Lovely photos, Sweetpeasue I hope the traffic wasn’t too bad but welcome home. It’s not surprising you are tired. Poor DiL, but I’m very glad you called by. You made a difference for her at the right time
Coming back to reality is hard when you’ve had “time out”.
I feel what you both need is better access to telephone help. I’m not sure how that can be arranged. All I can suggest for you now know she is there and your GP can do an urgent referral -
But I suggest when you do see the nurse you ask her about phone lines for help/support. Because there are times when a short call is reassuring - knowing they are there but cant contact them is so difficult to live with.
I know MrA is sort of eating me up. Lots of good thinking done today as I took it easy in the sun then got out to the gym early evening. Well I know why is eating me up: it has challenged some of my most basic feelings about the morality of my worship group and how the values - faith and actual life we are supposed to have - have been challenged. Also my ability to handle anger. How someone who sets themselves up as “good” can self deceive and lie. One expects it in life generally, but…

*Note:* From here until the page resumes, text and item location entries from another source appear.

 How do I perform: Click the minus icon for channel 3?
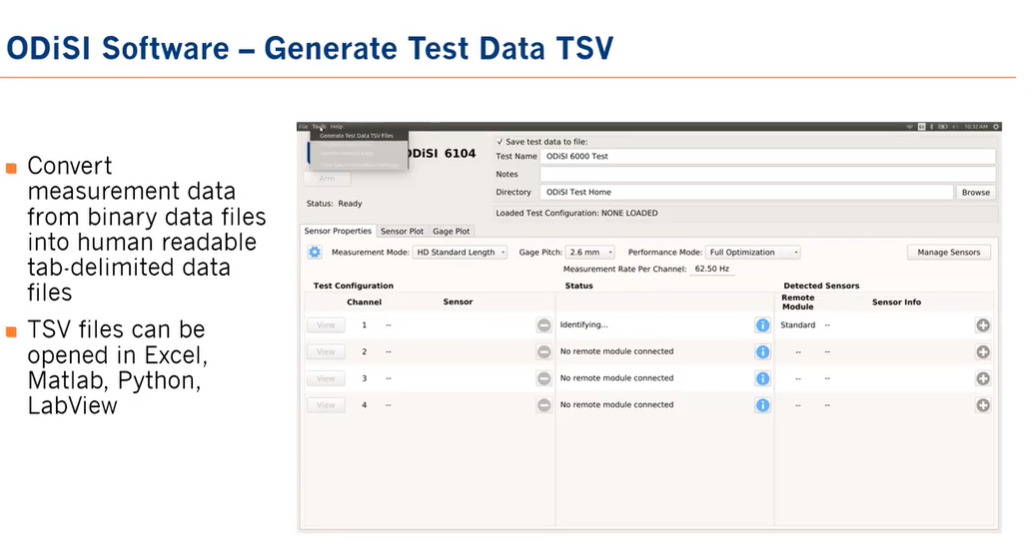click(543, 378)
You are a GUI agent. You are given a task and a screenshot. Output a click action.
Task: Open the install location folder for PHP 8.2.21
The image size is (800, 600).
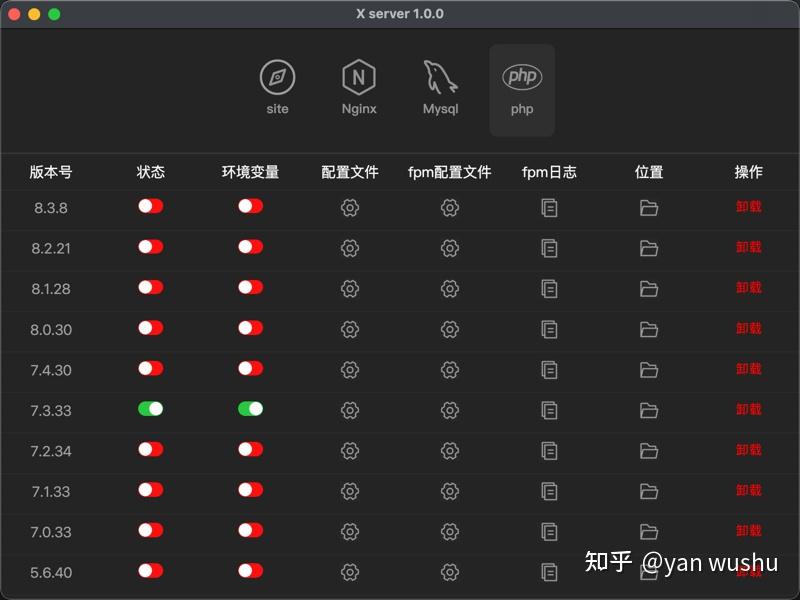coord(648,247)
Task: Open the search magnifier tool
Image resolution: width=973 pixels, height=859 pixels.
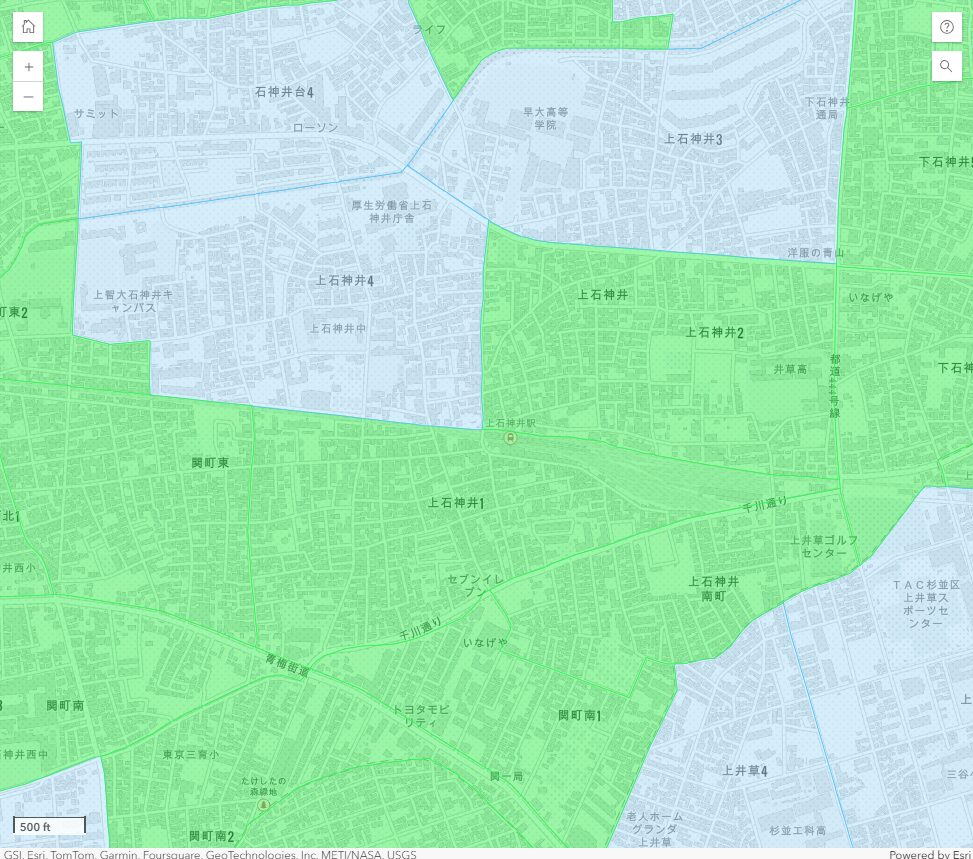Action: [946, 67]
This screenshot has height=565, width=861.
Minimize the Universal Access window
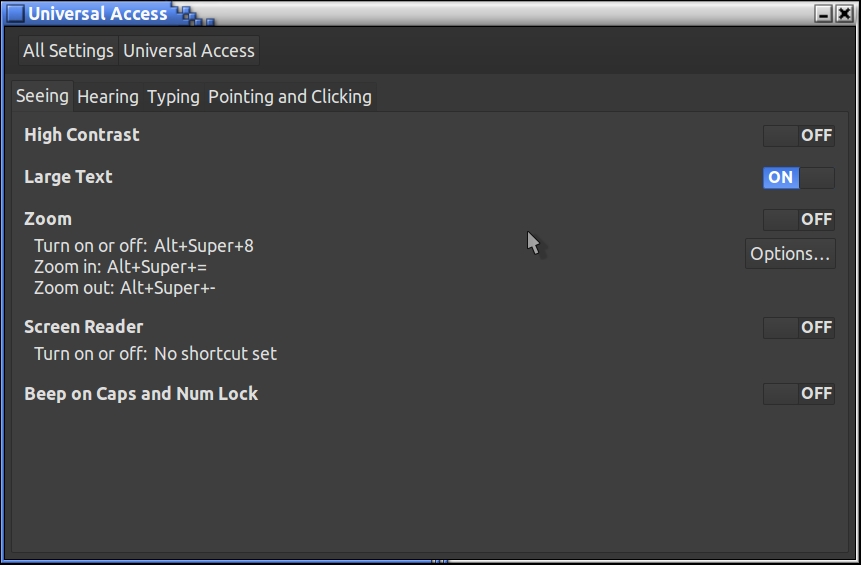tap(823, 14)
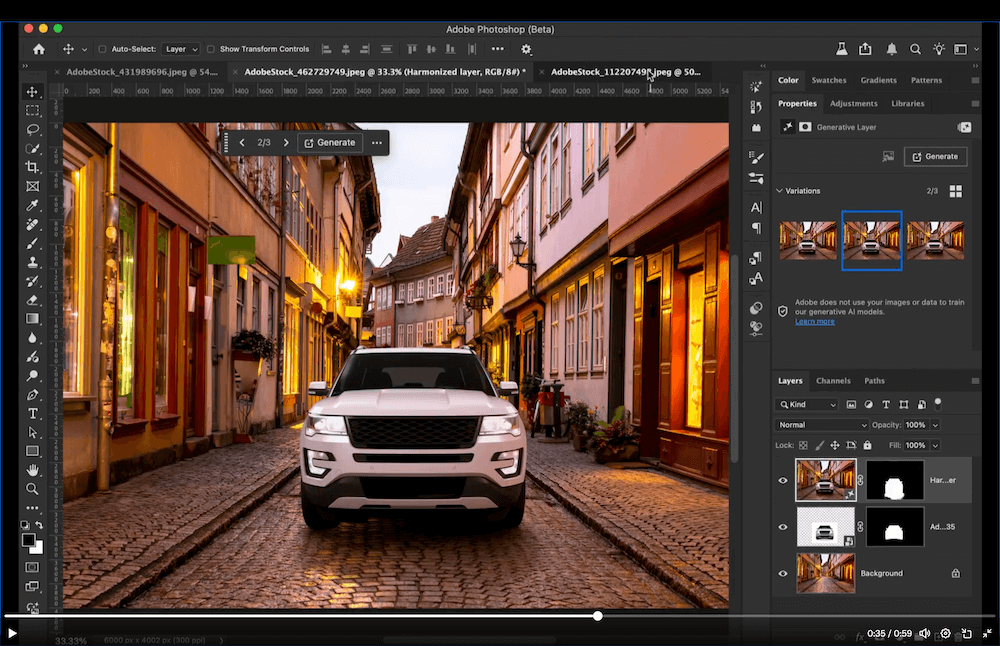Adjust the layer Opacity value
The height and width of the screenshot is (646, 1000).
917,424
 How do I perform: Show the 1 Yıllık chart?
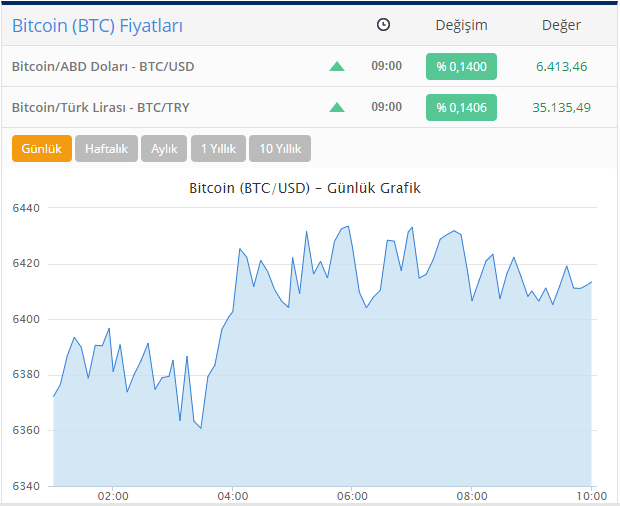218,149
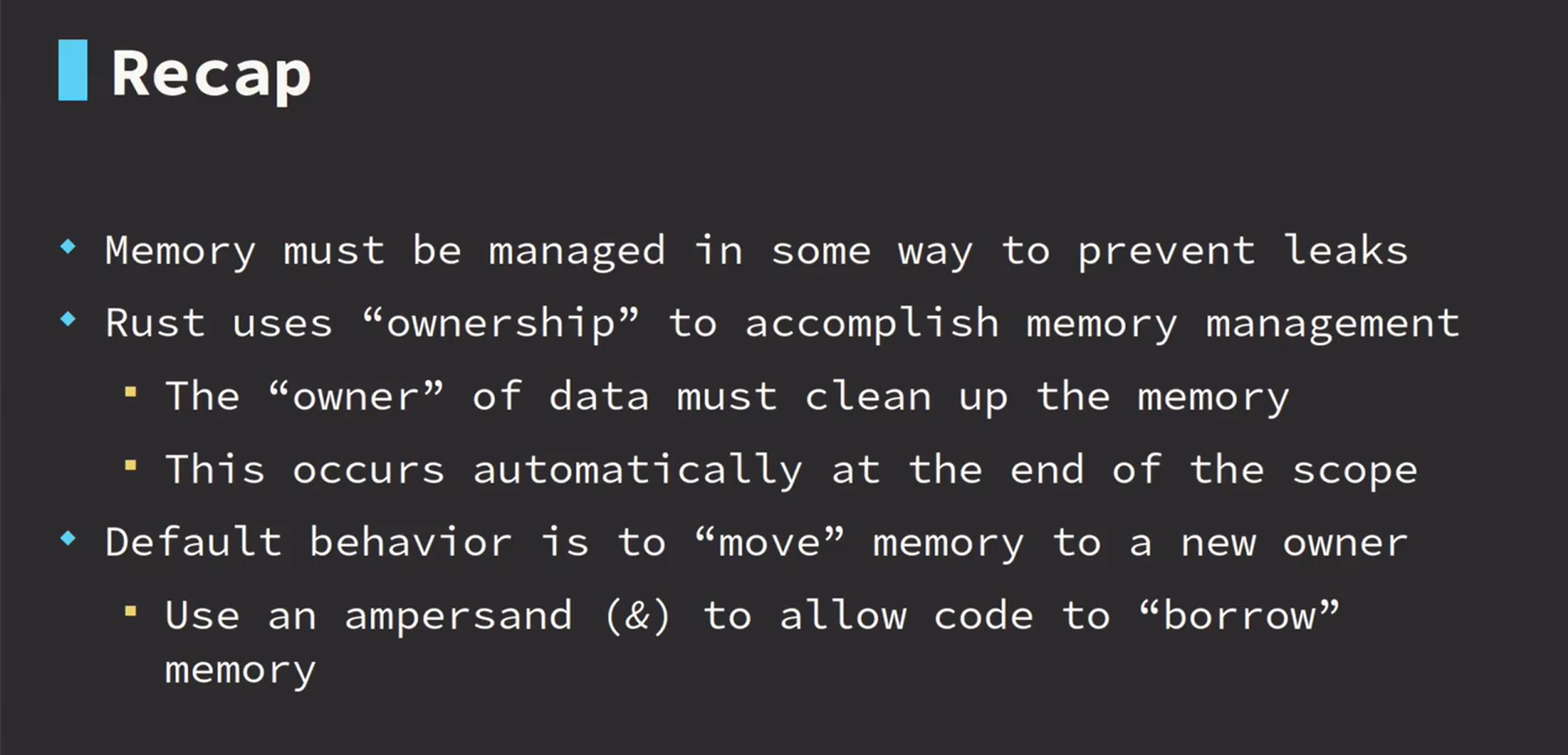Click the word "leaks" in the first bullet
The height and width of the screenshot is (755, 1568).
(1345, 251)
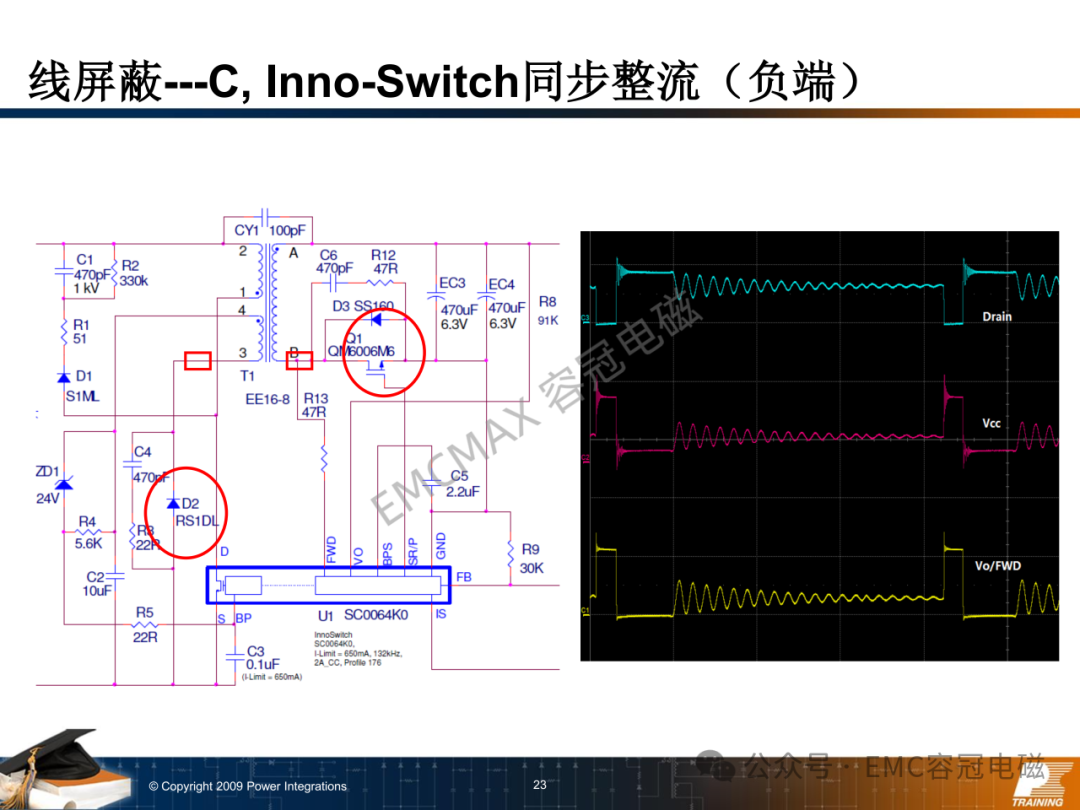Click the R9 30K resistor symbol
Image resolution: width=1080 pixels, height=810 pixels.
pos(510,555)
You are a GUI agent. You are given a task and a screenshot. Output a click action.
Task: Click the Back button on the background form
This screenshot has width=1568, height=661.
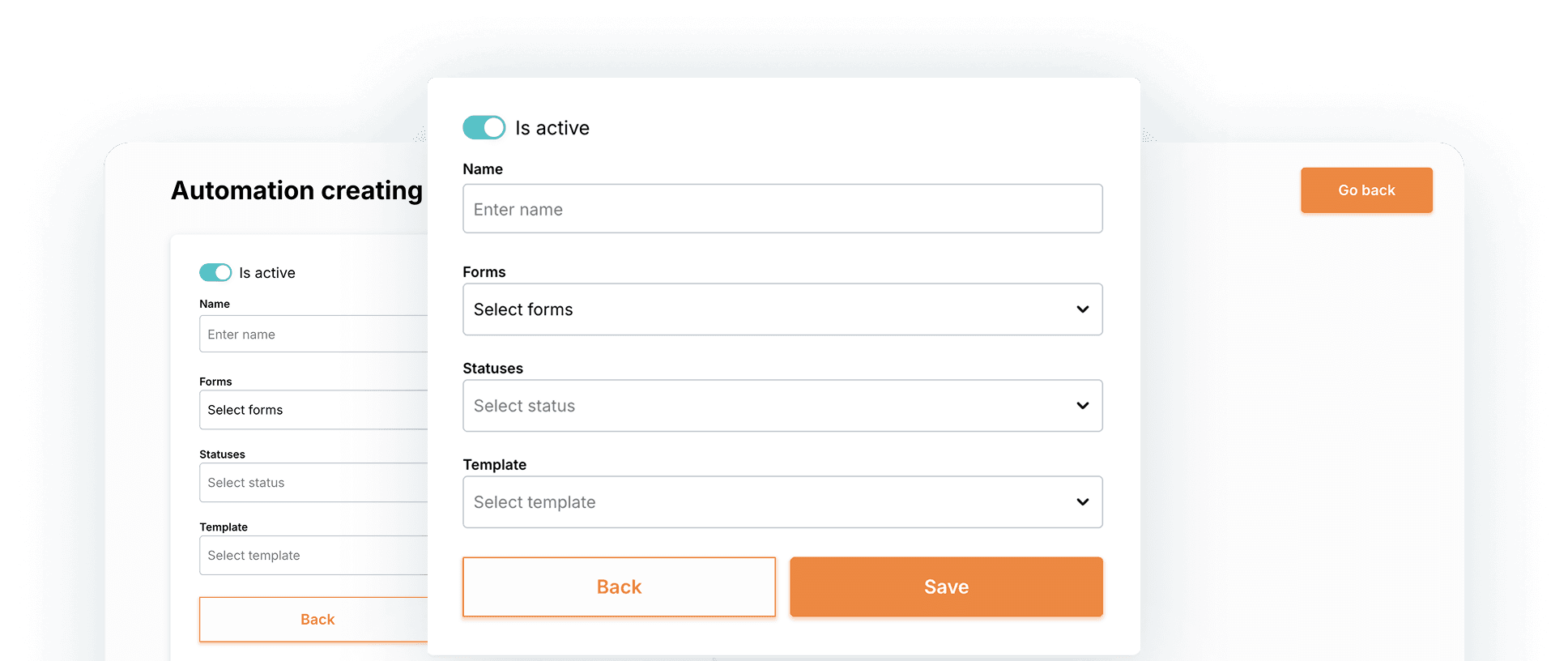(317, 619)
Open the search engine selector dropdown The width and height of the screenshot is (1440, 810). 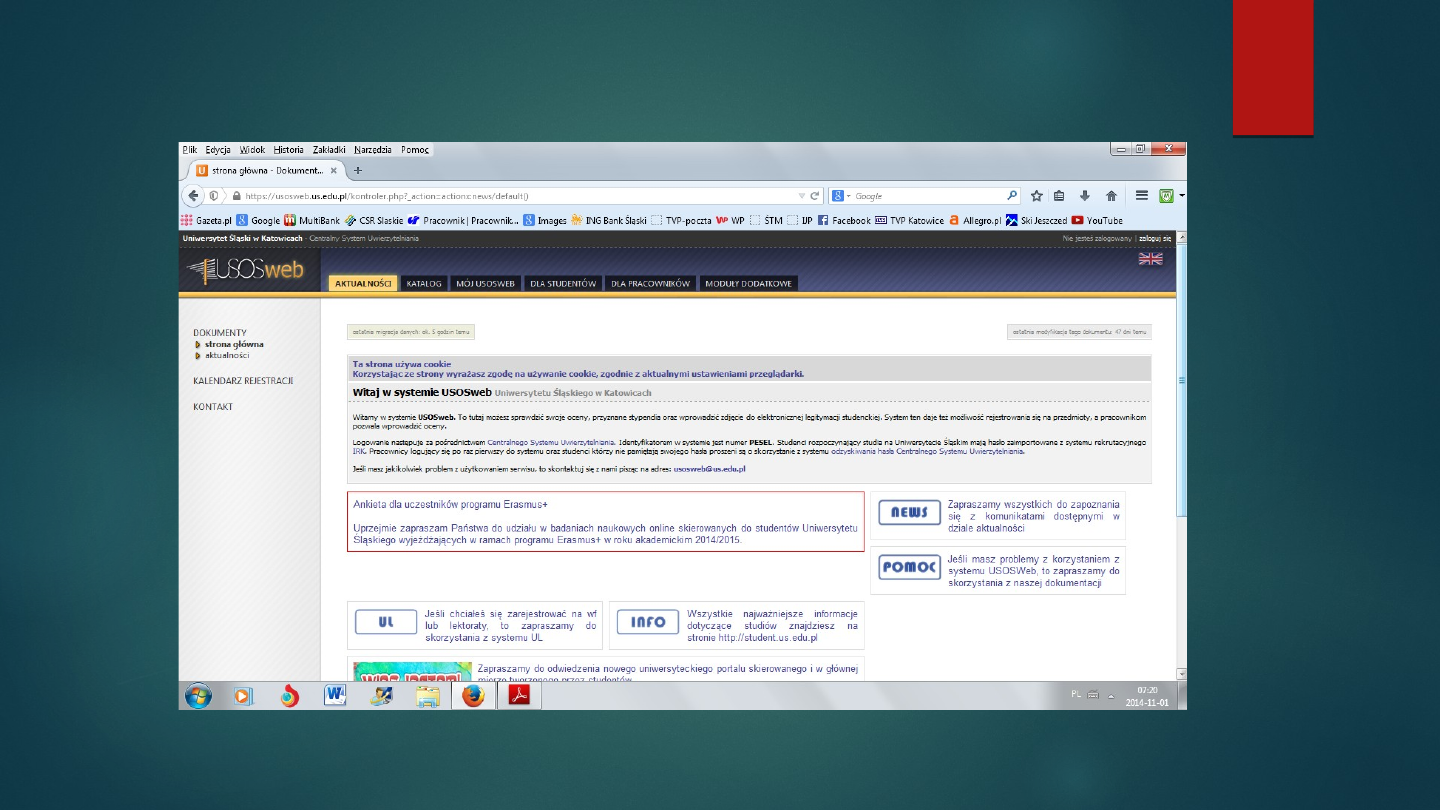click(842, 196)
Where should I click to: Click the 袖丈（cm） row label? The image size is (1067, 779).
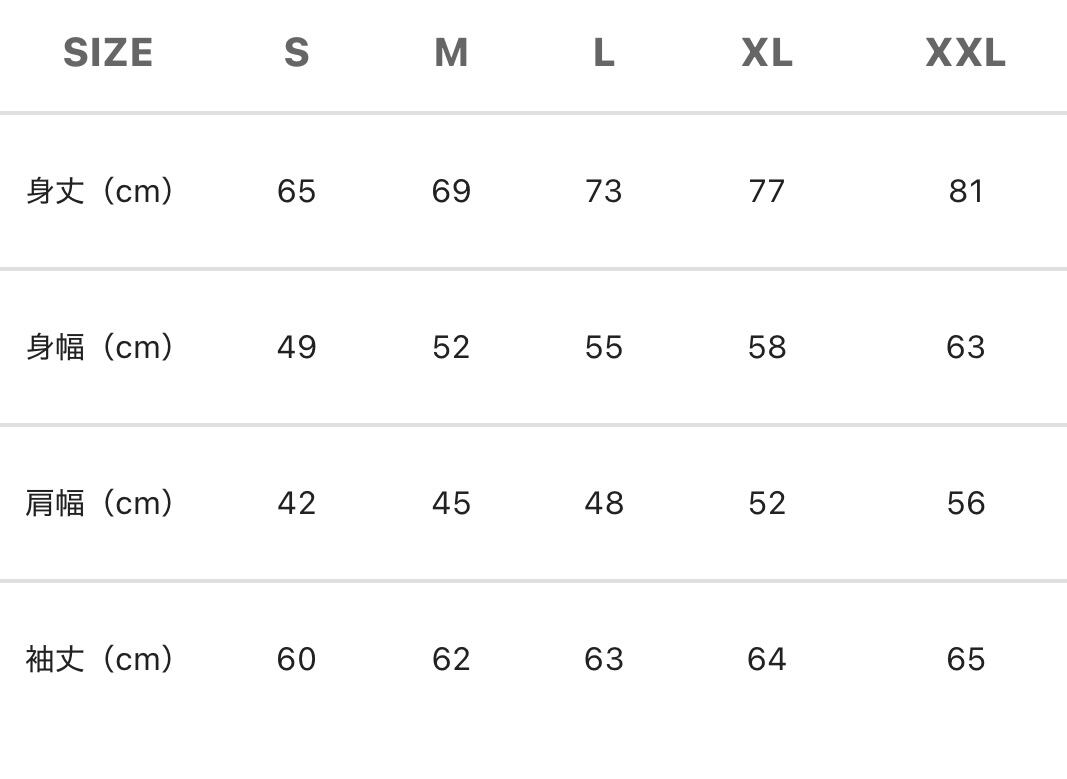coord(100,659)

It’s the idealisation of some values I was brought up with, telling the truth, not hurting others. The irony is that had I reacted according to my internal feelings - as in coming across as crying, vulnerable, wounded telling more people not hiding it from some sort of shame or self protection- would have resulted in better results.
One can be too good at using a strong persona.
On the other hand, the fact - I didn’t give up - its challenging me to grow in some ways. Does one ever stop trying?